La volte-face de Jacob Helberg
Après avoir soutenu le parti démocrate, Jacob Helberg a été nommé au gouvernement par Donald Trump. L’homme de 35 ans, passé par l’école de droit de Sciences Po, illustre la bascule de certains cercles américains en faveur du président MAGA.
Par Thibault Le Besne (promo 24)
Ça ne se voit pas au premier coup d’œil car ses costumes sont toujours impeccables, mais Jacob Helberg a sacrément retourné sa veste. Tout comme le compte Twitter/X de l’intéressé (fermé au public depuis peu), les relevés de la Commission électorale fédérale (FEC) traduisent sa métamorphose idéologique. Après avoir donné près d’un million de dollars pour financer la campagne de Joe Biden en 2020, Jacob Helberg a contribué trois fois plus à celle de Donald Trump et des républicains. Le 16 août 2021, il soutient la convention démocrate avec 36 500 dollars. Le 8 février 2022, il donne 14 200 dollars à la convention républicaine. Si ce ne sont pas les tornades qui ont secoué le Midwest entretemps, en décembre 2021, qui lui ont retourné les idées, comment expliquer son saut de l’âne à l’éléphant ?
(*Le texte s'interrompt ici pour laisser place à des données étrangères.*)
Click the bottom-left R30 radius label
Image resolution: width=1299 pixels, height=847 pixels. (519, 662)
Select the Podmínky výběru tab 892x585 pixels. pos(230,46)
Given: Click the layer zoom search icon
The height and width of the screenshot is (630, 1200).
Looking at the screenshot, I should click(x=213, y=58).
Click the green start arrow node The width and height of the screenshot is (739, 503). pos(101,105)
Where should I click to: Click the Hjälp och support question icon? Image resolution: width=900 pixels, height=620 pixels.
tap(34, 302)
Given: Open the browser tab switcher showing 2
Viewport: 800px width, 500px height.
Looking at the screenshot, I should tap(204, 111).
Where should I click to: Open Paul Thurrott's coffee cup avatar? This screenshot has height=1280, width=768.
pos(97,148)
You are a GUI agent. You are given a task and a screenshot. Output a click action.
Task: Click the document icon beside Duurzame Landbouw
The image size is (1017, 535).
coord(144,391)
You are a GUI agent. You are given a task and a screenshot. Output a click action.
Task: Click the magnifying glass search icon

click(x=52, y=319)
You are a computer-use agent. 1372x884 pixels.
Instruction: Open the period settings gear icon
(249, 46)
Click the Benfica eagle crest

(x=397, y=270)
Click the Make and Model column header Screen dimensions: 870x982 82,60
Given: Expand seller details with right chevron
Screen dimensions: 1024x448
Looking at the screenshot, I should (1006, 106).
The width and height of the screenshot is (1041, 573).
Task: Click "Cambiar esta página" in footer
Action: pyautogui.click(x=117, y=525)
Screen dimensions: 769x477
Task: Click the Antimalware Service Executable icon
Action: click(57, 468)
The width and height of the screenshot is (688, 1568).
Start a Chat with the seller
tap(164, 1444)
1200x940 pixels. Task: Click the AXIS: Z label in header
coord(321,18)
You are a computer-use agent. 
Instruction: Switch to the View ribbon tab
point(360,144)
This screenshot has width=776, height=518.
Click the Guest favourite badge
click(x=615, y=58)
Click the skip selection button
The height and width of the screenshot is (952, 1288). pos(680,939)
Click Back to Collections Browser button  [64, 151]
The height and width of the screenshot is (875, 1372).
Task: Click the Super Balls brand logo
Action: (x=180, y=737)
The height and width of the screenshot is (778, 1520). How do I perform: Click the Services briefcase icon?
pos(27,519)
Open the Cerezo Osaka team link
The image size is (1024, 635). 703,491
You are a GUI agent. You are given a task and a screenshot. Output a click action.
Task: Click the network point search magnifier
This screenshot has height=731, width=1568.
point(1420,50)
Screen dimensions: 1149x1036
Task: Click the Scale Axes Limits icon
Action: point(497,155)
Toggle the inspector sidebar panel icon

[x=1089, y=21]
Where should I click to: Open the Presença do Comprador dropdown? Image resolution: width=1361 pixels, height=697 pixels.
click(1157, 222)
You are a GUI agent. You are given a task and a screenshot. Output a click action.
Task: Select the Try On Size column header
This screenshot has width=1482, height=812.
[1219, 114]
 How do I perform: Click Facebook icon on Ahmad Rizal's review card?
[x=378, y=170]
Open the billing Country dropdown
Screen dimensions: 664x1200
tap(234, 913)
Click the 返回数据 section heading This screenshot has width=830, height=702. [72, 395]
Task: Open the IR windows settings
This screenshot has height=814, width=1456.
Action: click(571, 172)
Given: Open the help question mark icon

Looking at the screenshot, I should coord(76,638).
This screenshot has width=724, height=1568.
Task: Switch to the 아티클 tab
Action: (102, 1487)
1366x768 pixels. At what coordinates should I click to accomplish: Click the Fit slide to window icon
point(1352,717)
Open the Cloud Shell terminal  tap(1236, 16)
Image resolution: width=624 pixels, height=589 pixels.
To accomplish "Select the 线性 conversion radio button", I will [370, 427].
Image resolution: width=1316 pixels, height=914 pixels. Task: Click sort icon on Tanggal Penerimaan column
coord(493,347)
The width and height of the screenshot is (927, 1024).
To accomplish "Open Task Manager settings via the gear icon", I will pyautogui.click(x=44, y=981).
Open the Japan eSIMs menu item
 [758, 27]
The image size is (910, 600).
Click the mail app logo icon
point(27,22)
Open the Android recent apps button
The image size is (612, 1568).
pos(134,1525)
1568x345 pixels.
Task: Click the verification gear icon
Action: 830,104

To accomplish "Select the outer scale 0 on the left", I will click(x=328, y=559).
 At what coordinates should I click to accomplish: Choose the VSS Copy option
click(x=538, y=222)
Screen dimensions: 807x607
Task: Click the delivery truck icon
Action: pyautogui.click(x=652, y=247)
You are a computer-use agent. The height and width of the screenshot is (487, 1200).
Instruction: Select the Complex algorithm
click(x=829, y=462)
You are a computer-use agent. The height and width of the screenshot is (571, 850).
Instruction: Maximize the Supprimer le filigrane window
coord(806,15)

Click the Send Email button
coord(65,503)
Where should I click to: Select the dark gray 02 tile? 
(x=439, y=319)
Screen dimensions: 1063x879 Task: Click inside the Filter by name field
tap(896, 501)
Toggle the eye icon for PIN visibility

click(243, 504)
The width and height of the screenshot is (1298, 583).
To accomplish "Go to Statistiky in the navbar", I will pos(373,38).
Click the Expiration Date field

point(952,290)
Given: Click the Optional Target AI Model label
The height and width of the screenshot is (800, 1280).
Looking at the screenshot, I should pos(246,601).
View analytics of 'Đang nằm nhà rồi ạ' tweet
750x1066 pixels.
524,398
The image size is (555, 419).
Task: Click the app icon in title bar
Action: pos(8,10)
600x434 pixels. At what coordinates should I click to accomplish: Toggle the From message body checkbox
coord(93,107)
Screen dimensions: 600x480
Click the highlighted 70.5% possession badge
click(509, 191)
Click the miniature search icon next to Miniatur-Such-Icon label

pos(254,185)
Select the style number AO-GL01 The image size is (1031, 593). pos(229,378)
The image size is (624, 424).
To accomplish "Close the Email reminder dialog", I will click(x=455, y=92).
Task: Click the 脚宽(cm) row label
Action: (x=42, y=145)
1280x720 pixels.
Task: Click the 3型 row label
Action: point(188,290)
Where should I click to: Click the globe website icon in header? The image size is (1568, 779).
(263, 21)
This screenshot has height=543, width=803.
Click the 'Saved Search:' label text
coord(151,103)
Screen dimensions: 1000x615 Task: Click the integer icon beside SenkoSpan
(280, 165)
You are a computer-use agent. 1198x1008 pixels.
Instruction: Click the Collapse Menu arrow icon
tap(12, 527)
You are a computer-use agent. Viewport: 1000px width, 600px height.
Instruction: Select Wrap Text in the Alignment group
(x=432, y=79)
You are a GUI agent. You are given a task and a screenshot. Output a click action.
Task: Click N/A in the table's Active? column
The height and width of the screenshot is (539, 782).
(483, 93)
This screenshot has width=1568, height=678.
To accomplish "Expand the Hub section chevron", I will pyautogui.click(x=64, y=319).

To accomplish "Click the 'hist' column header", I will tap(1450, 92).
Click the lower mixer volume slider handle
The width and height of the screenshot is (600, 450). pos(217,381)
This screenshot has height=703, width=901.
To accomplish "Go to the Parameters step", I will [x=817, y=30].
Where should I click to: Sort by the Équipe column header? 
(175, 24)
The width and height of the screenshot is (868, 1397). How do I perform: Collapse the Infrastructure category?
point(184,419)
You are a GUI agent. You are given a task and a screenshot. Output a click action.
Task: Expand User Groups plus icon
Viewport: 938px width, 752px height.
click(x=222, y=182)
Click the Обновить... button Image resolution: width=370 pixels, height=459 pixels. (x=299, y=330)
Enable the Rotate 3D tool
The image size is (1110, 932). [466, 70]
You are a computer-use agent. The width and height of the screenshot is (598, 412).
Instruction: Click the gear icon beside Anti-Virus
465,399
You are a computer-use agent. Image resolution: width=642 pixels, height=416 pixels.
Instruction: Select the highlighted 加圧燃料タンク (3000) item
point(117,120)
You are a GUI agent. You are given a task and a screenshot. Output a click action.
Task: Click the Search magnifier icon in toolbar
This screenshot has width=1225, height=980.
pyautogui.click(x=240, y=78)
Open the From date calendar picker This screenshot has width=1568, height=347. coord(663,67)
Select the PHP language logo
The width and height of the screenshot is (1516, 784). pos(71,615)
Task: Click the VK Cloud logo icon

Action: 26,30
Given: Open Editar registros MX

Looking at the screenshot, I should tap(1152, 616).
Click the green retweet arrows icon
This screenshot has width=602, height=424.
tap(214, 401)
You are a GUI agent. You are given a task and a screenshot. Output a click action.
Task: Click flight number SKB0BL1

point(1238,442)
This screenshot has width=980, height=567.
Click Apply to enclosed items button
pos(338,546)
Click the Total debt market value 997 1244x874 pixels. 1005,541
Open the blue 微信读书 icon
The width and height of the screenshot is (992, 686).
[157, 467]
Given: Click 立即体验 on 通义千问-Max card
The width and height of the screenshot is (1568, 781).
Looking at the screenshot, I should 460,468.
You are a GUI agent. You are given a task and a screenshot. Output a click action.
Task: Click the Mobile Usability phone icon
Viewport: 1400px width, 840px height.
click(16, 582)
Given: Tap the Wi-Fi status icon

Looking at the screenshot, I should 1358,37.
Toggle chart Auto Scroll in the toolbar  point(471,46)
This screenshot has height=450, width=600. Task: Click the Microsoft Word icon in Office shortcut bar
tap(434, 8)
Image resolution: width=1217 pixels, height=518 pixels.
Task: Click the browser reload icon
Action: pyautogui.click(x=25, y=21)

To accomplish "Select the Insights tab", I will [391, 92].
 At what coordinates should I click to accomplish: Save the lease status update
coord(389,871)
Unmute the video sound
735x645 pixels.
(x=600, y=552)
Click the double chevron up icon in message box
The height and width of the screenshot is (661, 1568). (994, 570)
Le virage à droite de la tech
Jacob Helberg appartient à deux communautés qui ont basculé de l’électorat démocrate vers la sphère républicaine et MAGA (pour « Make America Great Again », le slogan de Trump) lors de la dernière élection présidentielle : la tech californienne et les Juifs américains. Son glissement a commencé dans la Silicon Valley en 2021 et s’est confirmé après l’attaque d’Israël par le Hamas le 7 octobre 2023.
De mère française et de père américain, Jacob Helberg a passé son enfance entre Bruxelles et Vaux-sur-Seine (Yvelines). Il obtient son bac au lycée Jean-Monnet puis s’inscrit à l’École de droit de Sciences Po Paris, mais la quitte au bout d’un semestre. Il part aux États-Unis, où il est diplômé de l’Elliott School of International Affairs, puis de la New York University.
“Jacob Helberg est marié depuis 2018 à Keith Rabois, un investisseur de la Silicon Valley aux idées très conservatrices”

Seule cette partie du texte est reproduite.